While insurers are attempting to manage their risks by requiring clients to adhere to cyber policies (such as HIPAA and PCI DSS) in order for their claims to be approved, they can only do so if businesses believe their services are feasible. With the insurance rates increasing, smaller firms with low budgets may feel that the coverage is not worth the cost if insurers increase rates too much, making them more vulnerable to cybercrime. As a result, government officials seeking to improve organizations’ cyber postures may need to either mandate certain best practices — rather than relying on the promise of insurance coverage to incentivize voluntary compliance — or intervene to help insurers by helping them in providing affordable coverage more financially attractive.
As a result of these security breaches, technology corporations and software developers are including privacy into their products, and businesses are standing up to governments. World’s largest tech companies including Apple, Facebook, Google, Microsoft, Twitter and Yahoo, have launched a campaign calling for an end to the bulk collection of personal data. For instance, Microsoft rolled out Microsoft AccountGuard & Defending Democracy Program that aimed at protecting “organizations that underpin democracy” from hacking and disinformation campaigns. Furthermore, Google launched Project Strobe & Advanced Protection Program was created for high-risk users including “journalists, activists, business leaders, and political campaign teams to ensure their systems are secure and can defend any potential threats.
Apple, as well, announced a partnership in 2018 with Cisco, Aon, and Allianze to enhance and work in conjunction with their networking, ransomware, and security capabilities to avoid any malicious attacks that could expose tons of public data.

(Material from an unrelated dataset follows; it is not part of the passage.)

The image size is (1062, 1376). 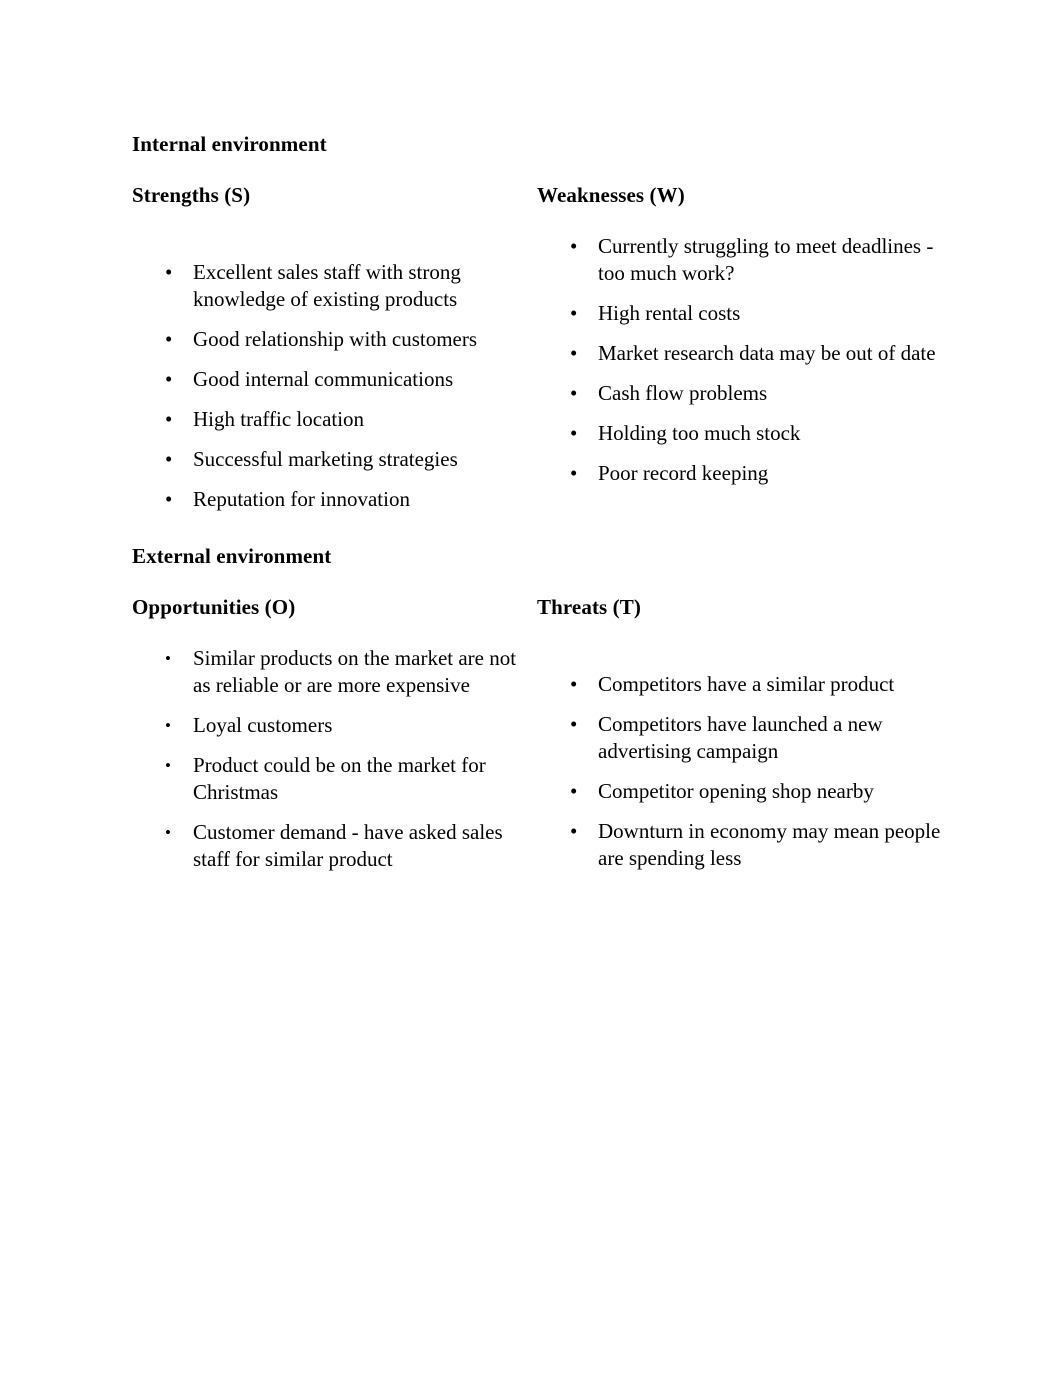 What do you see at coordinates (684, 473) in the screenshot?
I see `list-item-text: Poor record keeping` at bounding box center [684, 473].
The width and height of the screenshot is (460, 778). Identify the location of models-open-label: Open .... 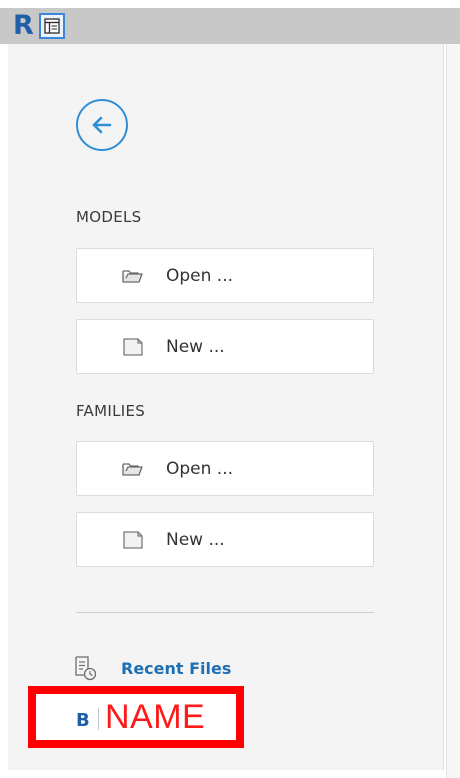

The hacking economic model reveals the various objectives for cybercriminals to influence businesses’ decisions, exploit administrative flaws, and alert citizens and businesses about cybersecurity illiteracy. Companies require ethical hackers even with certain testing tools, and recent political events highlight the need for privacy and provide an incentive for businesses to hire ethical hackers. While the application of economic theory does a good job explaining why hackers respond the way they do, it neglects certain assumptions and driving forces, such as psychological motives and economies of scale in offences that are less common in traditional (offline) criminal behaviours but tend to underscore hacking in cyberspace.